Chased by her father, he drops the girl, who is then escorted home, whereas the lonely kidnaper dies of exhaustion. As Jane, in flagrant contradiction of what Francis believes to be the truth, insists on having recognized Cesare, Francis approaches Caligari a second time to solve the torturing riddle. The two policemen in his company seize the coffinlike box, and Francis draws out of it a dummy representing the somnambulist.

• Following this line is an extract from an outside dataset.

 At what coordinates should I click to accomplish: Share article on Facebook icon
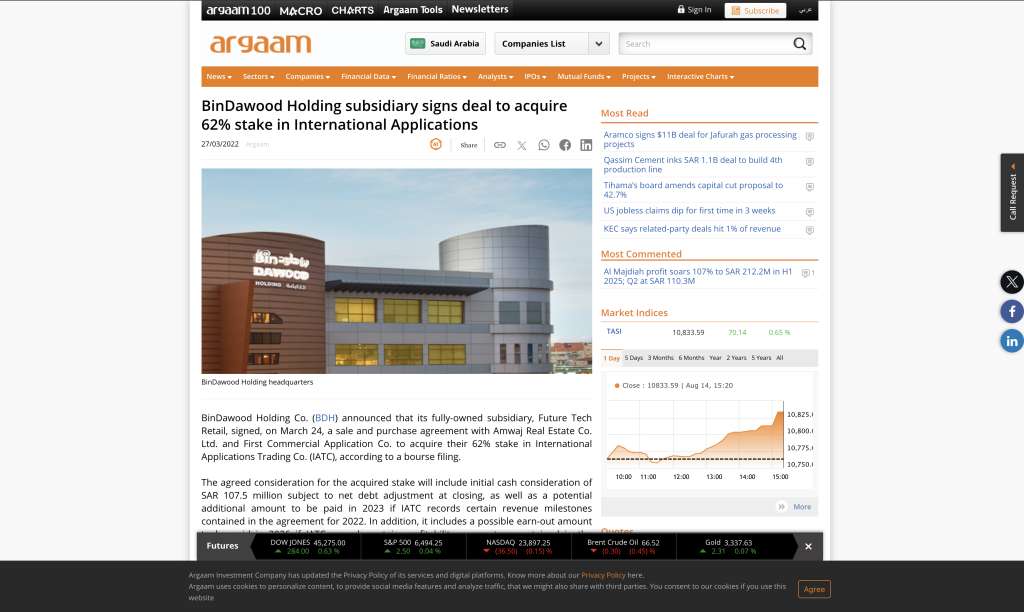565,145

Profiting by the investigators’ carelessness, Caligari himself manages to escape. He seeks shelter in a lunatic asylum. The student follows him, calls on the director of the asylum to inquire about the fugitive, and recoils horror-struck: the director and Caligari are one and the same person. The following night — the director has fallen asleep — Francis and three members of the medical staff whom he has initiated into the case search the director’s office and discover material fully establishing the guilt of this authority in psychiatric matters.

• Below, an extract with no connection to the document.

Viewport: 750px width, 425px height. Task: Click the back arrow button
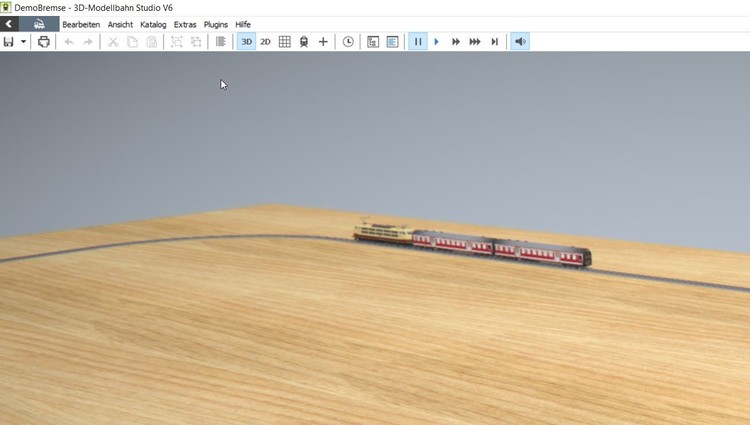point(9,24)
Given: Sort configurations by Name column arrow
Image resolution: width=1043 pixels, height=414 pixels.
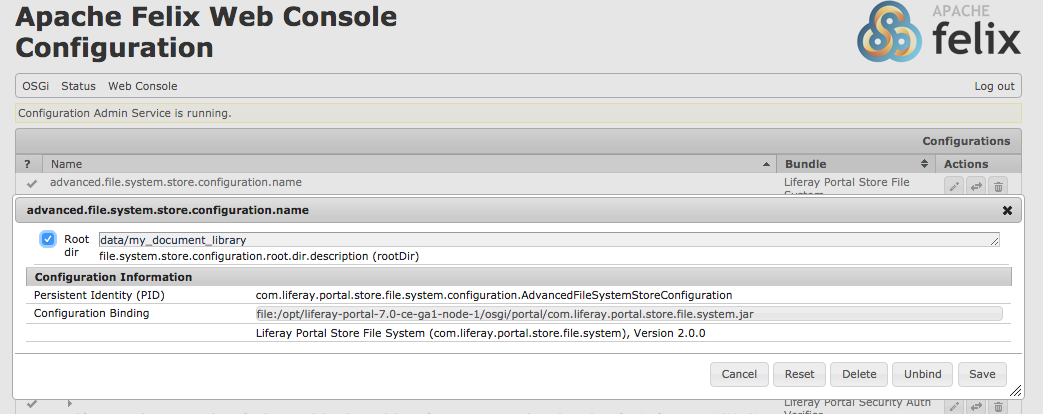Looking at the screenshot, I should point(766,164).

Among a pile of books they find an old volume about a showman named Caligari who, in the eighteenth century, traveled through North Italy, hypnotized his medium Cesare into murdering sundry people, and, during Cesare’s absence, substituted a wax figure to deceive the police. The main exhibit is the director’s clinical records; they evidence that he desired to verify the account of Caligari’s hyphotic faculties, that his desire grew into an obsession, and that, when a somnambulist was entrusted to his care, he could not resist the temptation of repeating with him those terrible games. He had adopted the identity of Caligari. To make him admit his crimes, Francis confronts the director with the corpse of his tool, the somnambulist. No sooner does the monster realize Cesare is dead than he begins to rave. Trained attendants put him into a strait jacket.